Work instructions: In the account of the healing session, about how long was the writer on the massage table?

Extracted text:
+---+

She asked me to choose a stone from a tray, and when I chose, she made a little sound of surprise. She asked me to blow on it three times, and then she took it. She asked me to stand up, and she shook a gourd rattle around me, and made some blessings, and then did something with her hands -- she describes it as working with the energy around me. This was -- for lack of a better word -- the diagnostic part of the session. She told me what she saw, and what she wanted to do to heal it. I will say that what she saw made an awful lot of sense to me, both physically and metaphorically.

Then she asked me to lie down on the massage table and hold my stone -- first on my stomach, and then on my back. This was the heart of the session -- I was probably on the table for 45 minutes to an hour, while she used feathers, stones, stone knives, something she burned, some of the fragrant water, and her hands and voice to clear out what needed to go, and to instill what needed to be there to replace it. What she was doing was actually very literal, which I loved because I could picture the process clearly. I also loved the fragrances of the burning and the liquid -- and that's not a given for me. When she was done, she asked me to sit up, and we spoke. The first thing she told me was that she had been quite surprised at the stone I chose. It's a stone about time mastery -- rarely (if ever) chosen. Time mastery, she said, is about past, present, and future all existing at the same time, and is always associated with advanced healing. She told me that my session was not about past life trauma at all, but about intergenerational trauma -- passed down from my ancestors to me, looping around in cycles, existing in the past and present simultaneously. She said she rarely sees this, and thought it was connected to my having chosen the time mastery stone, which also pointed to the fact that I am already well into the healing process. Also, for those of you who knew them and are wondering, she also let me know that she did not see my parents hanging around in limbo -- that they are crossed over.

+---+

Information provided:
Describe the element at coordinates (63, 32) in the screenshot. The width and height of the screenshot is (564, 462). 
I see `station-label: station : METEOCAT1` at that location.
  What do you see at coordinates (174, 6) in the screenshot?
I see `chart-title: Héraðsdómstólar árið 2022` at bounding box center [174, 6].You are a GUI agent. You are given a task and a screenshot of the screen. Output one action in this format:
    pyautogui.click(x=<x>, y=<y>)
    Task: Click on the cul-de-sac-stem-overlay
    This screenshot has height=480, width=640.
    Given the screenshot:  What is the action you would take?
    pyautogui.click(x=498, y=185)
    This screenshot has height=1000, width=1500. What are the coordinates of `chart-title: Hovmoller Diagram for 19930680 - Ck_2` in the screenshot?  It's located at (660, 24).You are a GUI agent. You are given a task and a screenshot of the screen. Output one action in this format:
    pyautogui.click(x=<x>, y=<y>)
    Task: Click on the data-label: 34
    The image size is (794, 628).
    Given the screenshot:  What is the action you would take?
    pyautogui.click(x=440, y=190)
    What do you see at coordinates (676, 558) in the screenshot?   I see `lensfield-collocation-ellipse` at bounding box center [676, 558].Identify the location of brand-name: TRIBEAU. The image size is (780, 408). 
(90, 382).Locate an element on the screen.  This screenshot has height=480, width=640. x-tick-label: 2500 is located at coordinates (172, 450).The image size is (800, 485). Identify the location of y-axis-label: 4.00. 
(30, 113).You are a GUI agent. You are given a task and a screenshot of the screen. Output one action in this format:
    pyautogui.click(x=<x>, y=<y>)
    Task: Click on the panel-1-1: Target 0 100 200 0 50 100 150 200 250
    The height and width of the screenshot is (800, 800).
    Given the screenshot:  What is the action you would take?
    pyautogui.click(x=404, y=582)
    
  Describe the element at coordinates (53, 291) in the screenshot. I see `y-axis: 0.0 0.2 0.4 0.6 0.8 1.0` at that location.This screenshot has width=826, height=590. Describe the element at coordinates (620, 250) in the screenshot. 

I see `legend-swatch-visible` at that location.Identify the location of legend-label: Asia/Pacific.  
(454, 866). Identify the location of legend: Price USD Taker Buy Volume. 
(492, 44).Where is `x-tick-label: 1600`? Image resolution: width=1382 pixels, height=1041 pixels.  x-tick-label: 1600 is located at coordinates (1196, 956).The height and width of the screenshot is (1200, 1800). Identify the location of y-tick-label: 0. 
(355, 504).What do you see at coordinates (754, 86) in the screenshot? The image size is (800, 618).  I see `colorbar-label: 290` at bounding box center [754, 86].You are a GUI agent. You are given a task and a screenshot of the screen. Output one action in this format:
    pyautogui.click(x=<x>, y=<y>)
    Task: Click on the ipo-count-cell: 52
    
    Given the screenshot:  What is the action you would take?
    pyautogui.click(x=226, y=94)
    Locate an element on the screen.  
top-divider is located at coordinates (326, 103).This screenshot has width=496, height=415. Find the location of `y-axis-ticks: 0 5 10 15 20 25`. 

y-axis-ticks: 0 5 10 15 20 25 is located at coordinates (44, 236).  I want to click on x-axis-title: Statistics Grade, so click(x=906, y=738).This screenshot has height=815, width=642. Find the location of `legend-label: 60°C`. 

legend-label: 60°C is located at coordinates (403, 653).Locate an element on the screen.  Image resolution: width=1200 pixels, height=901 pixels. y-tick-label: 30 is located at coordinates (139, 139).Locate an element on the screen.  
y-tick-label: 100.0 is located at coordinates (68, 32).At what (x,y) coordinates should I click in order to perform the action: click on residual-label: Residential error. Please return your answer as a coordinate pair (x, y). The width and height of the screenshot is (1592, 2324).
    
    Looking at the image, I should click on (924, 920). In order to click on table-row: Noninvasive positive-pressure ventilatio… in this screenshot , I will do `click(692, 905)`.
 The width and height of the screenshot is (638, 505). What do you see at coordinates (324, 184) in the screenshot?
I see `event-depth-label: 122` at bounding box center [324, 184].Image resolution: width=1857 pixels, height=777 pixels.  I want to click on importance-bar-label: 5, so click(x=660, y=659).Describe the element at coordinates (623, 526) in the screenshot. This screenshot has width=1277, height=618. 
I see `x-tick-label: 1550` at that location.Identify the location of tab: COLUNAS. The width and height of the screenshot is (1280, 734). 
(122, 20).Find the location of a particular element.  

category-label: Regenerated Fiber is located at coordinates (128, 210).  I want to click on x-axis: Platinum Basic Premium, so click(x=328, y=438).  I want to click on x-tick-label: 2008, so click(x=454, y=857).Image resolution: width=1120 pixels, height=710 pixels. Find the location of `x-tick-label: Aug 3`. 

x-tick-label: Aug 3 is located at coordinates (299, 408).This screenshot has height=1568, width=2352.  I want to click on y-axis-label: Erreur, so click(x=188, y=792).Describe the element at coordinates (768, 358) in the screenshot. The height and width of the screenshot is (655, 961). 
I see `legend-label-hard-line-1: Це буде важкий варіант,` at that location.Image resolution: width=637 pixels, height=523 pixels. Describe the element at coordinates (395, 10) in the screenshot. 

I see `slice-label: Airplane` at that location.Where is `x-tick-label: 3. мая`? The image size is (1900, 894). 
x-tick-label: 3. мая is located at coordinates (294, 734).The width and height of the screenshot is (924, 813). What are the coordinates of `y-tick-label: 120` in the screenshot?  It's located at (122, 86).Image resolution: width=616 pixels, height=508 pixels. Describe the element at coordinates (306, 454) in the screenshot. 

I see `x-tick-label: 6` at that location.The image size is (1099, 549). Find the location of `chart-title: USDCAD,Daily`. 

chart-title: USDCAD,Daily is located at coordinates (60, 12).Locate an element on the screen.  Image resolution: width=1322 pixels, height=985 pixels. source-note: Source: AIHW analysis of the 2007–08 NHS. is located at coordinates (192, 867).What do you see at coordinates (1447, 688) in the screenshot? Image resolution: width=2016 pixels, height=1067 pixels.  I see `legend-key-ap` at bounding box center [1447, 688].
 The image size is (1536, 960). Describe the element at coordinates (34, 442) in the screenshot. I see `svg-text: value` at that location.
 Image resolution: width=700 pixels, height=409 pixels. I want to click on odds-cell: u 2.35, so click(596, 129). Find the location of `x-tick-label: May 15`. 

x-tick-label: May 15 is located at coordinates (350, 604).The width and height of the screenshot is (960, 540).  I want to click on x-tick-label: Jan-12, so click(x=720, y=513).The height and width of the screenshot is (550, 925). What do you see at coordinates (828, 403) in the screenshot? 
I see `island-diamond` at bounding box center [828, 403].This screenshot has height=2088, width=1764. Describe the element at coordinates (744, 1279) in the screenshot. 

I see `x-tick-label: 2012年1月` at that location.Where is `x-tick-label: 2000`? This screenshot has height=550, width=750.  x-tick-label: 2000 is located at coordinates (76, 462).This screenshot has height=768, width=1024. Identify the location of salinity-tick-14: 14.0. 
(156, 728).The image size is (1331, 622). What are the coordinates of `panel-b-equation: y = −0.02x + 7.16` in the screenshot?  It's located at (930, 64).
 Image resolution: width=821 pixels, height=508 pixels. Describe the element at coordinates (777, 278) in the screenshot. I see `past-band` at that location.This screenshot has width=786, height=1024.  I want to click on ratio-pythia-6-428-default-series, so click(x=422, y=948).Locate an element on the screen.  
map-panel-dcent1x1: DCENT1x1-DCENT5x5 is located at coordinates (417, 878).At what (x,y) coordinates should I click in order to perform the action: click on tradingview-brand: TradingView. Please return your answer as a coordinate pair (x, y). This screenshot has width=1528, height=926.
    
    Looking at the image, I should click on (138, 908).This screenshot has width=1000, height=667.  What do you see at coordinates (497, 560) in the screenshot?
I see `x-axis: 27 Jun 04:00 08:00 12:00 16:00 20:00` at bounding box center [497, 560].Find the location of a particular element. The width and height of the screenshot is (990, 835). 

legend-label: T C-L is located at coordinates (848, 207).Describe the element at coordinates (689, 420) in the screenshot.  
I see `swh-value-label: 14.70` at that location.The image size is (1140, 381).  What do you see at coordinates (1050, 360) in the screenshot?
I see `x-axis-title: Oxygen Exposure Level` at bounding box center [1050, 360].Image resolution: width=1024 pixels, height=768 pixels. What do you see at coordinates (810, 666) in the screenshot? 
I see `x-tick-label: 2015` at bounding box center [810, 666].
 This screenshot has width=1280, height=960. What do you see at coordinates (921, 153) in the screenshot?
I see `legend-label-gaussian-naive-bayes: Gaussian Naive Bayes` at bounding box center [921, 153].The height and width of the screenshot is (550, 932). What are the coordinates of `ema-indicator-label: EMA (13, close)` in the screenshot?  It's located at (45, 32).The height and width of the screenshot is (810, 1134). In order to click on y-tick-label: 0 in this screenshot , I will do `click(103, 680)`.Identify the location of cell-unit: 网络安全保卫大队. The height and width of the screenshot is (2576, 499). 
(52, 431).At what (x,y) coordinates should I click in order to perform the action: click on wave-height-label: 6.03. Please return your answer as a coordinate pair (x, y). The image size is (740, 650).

+---+

Output below: Probably 45 minutes to an hour.